*** Opening of RECORDS PROVIDED ***
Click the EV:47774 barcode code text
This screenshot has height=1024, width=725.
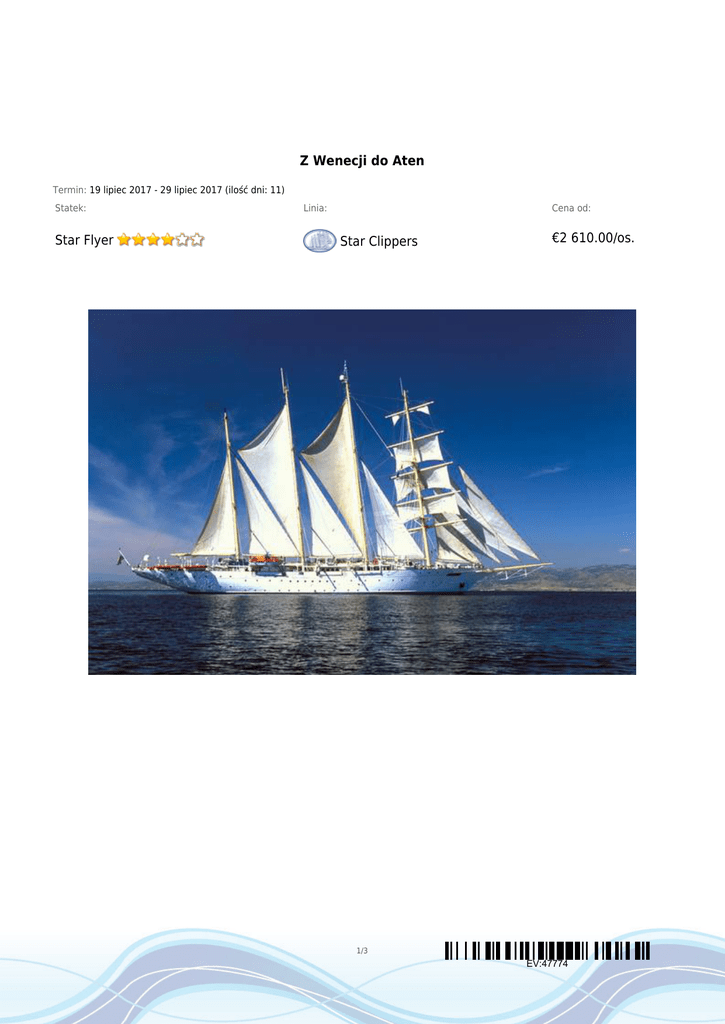tap(547, 963)
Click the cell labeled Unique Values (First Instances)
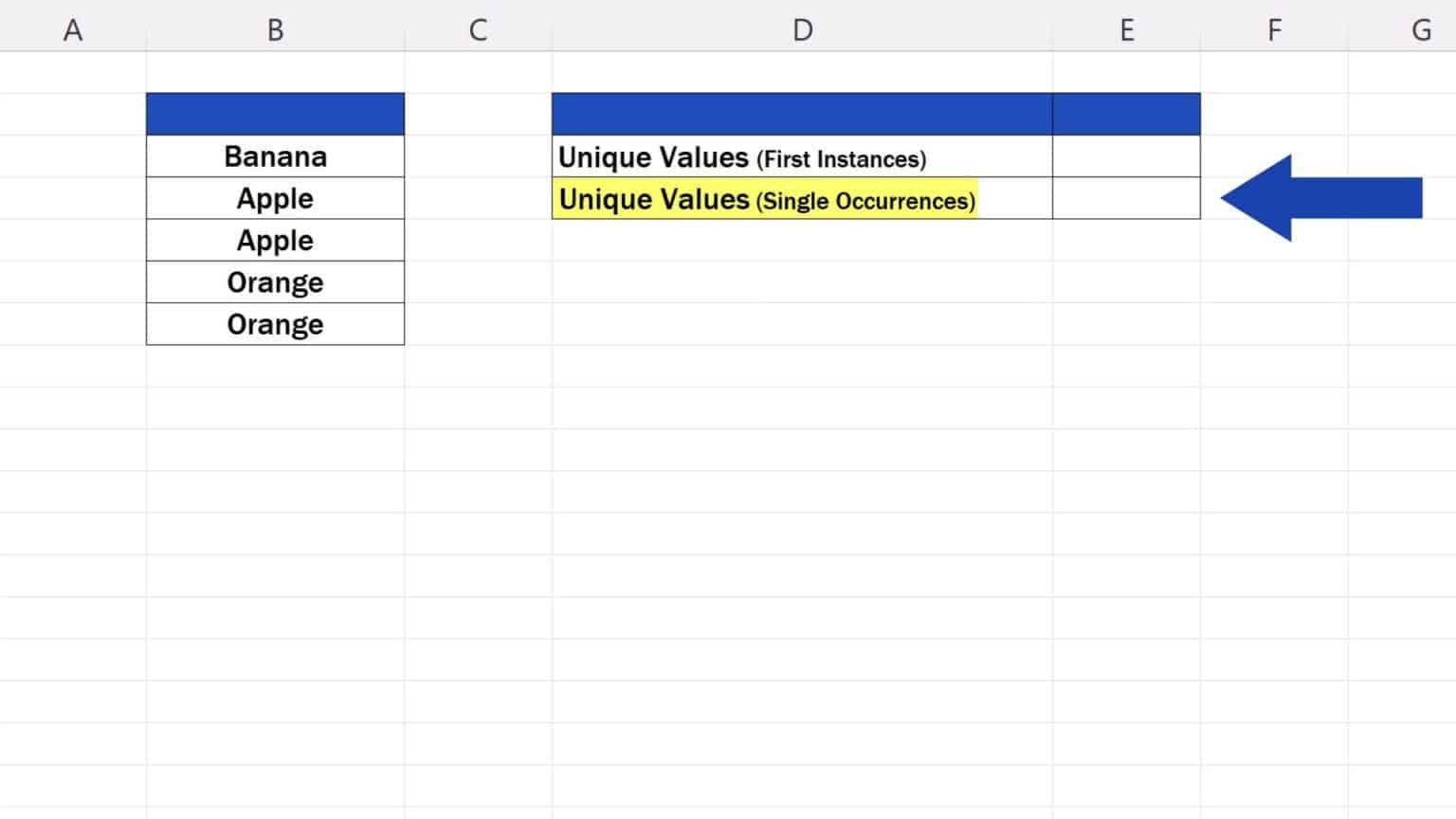This screenshot has width=1456, height=819. tap(802, 157)
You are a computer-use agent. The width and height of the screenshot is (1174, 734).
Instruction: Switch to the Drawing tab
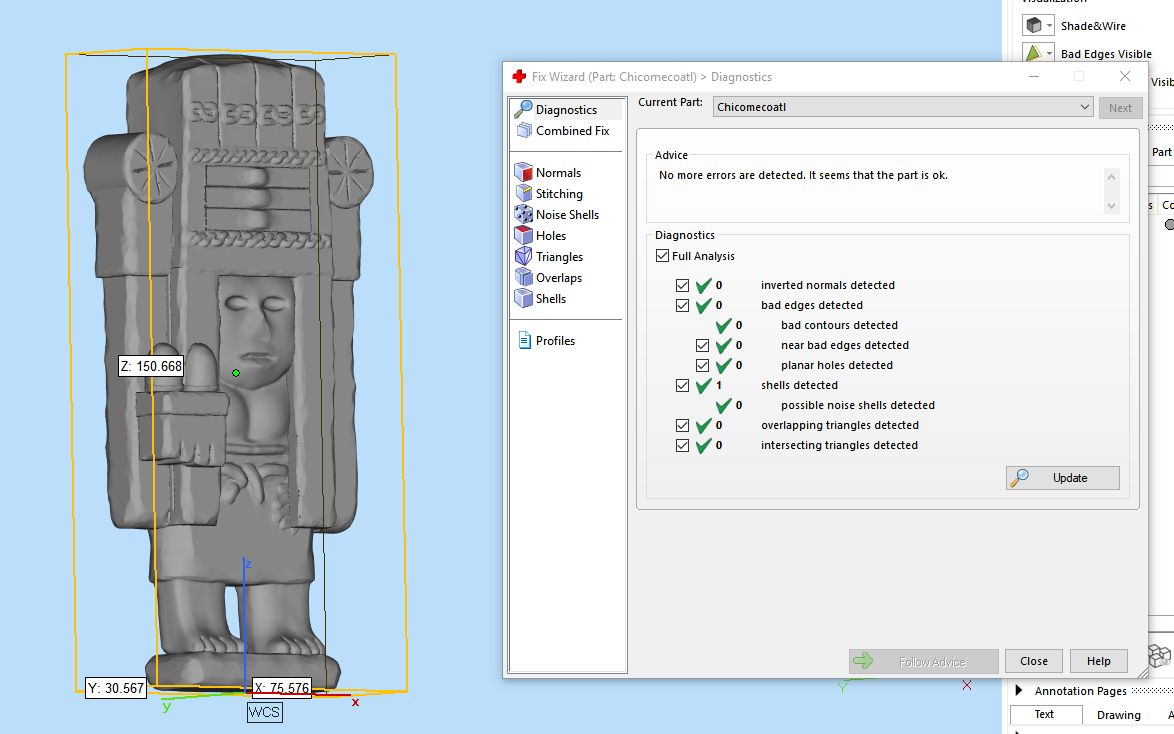pyautogui.click(x=1119, y=715)
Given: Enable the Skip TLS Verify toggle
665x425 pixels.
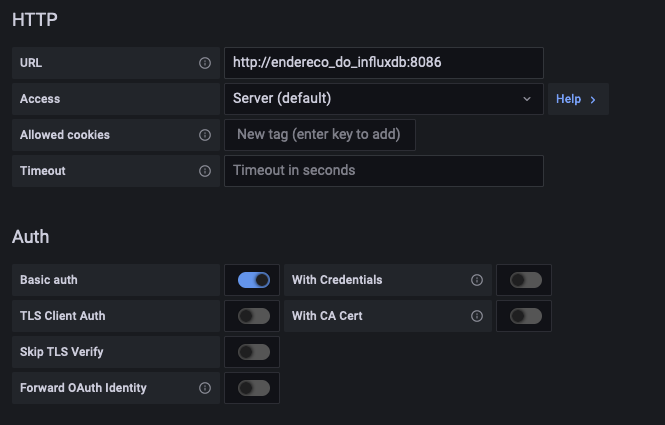Looking at the screenshot, I should 254,352.
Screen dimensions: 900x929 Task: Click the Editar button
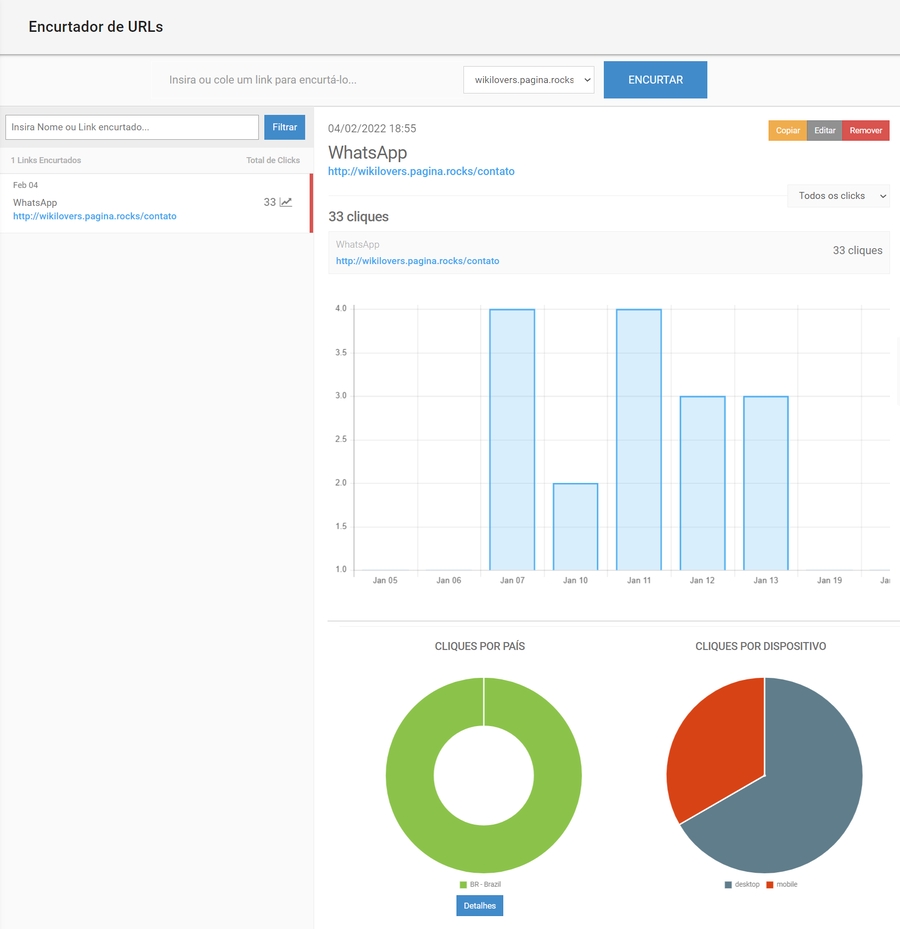[x=824, y=131]
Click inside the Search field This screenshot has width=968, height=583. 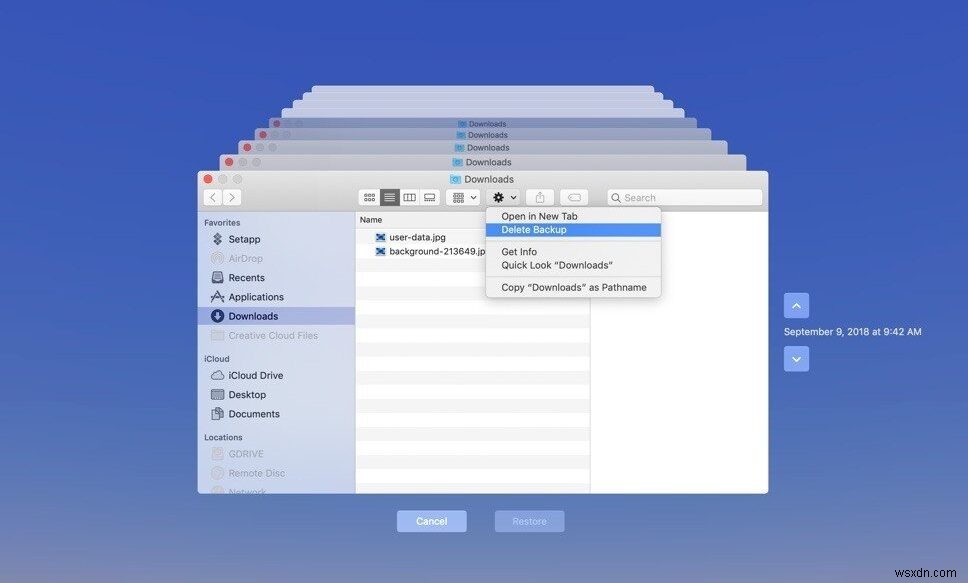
*** Close of RECORDS PROVIDED ***
Transcribe each record exactly as it stands, setting aside any pictures.

### RESPONSE BOX:
Click the EV:47774 barcode code text
This screenshot has height=1024, width=725.
tap(547, 963)
Click the cell labeled Unique Values (First Instances)
This screenshot has width=1456, height=819. tap(802, 157)
You are a computer-use agent. The width and height of the screenshot is (1174, 734).
Instruction: Switch to the Drawing tab
pyautogui.click(x=1119, y=715)
Given: Enable the Skip TLS Verify toggle
665x425 pixels.
Looking at the screenshot, I should 254,352.
Screen dimensions: 900x929 Task: Click the Editar button
[x=824, y=131]
Click inside the Search field This screenshot has width=968, height=583. 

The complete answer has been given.